Dataset excerpts Start Marker

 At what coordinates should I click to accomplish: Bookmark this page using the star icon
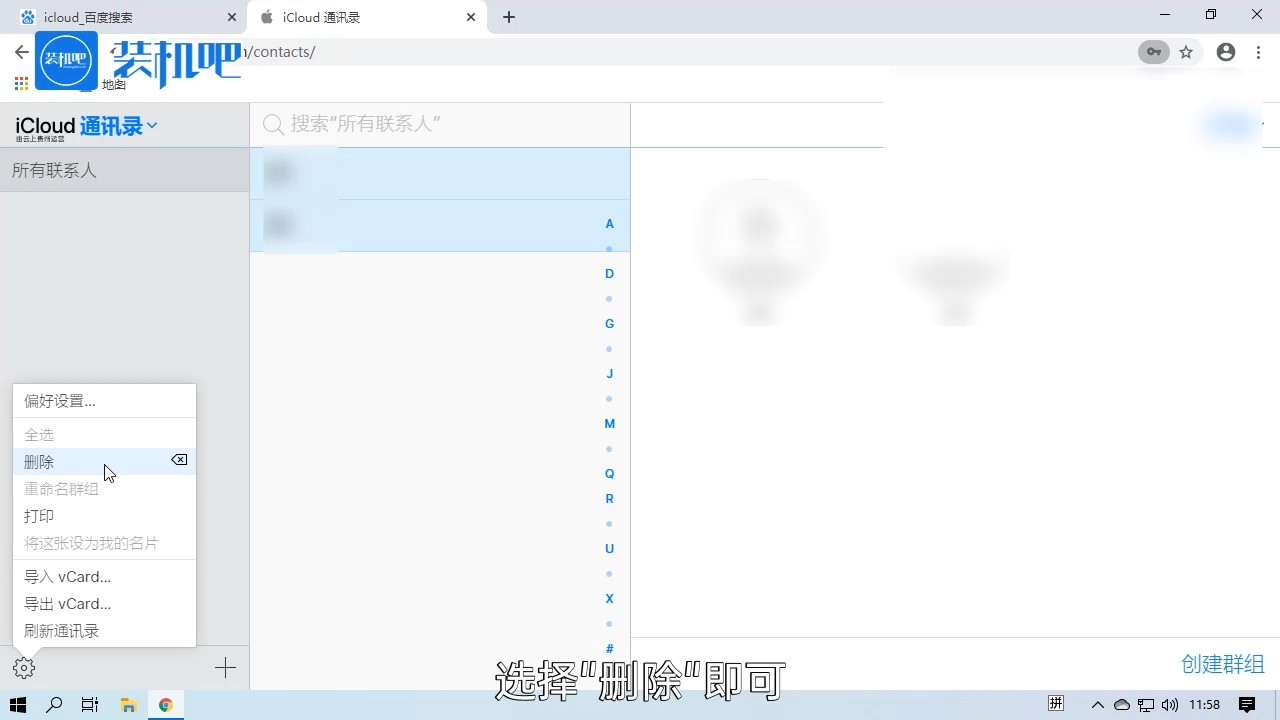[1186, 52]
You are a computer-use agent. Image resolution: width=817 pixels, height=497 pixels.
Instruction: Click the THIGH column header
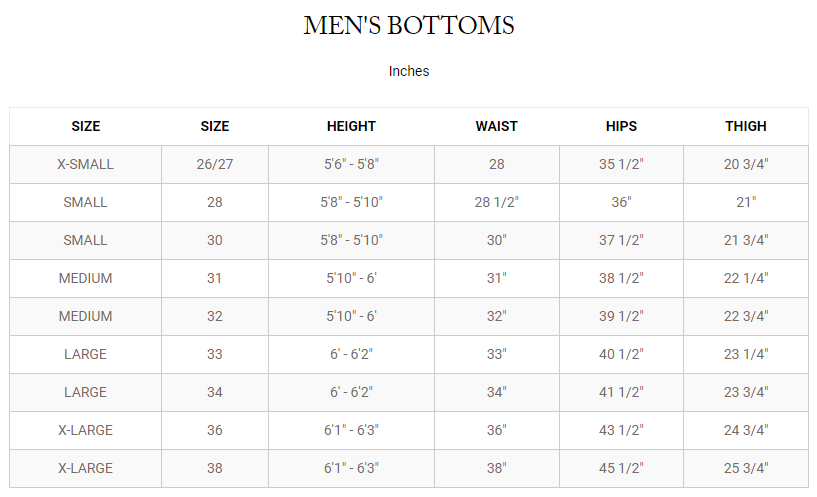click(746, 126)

Dataset excerpts End Marker
Dataset excerpts Start Marker

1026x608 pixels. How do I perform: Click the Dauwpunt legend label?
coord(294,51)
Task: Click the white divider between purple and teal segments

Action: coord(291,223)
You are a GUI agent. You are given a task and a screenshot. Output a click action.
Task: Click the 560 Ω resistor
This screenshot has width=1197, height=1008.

Dataset excerpts End Marker

• Problem statement
Every line above from the line with "Task: Click the white" to the line with "This screenshot has width=1197, height=1008.", inclusive, must be returned exactly; no other line belongs in the reply.

• The answer
Task: Click the white divider between purple and teal segments

Action: coord(291,223)
You are a GUI agent. You are given a task and a screenshot. Output a click action.
Task: Click the 560 Ω resistor
This screenshot has width=1197, height=1008.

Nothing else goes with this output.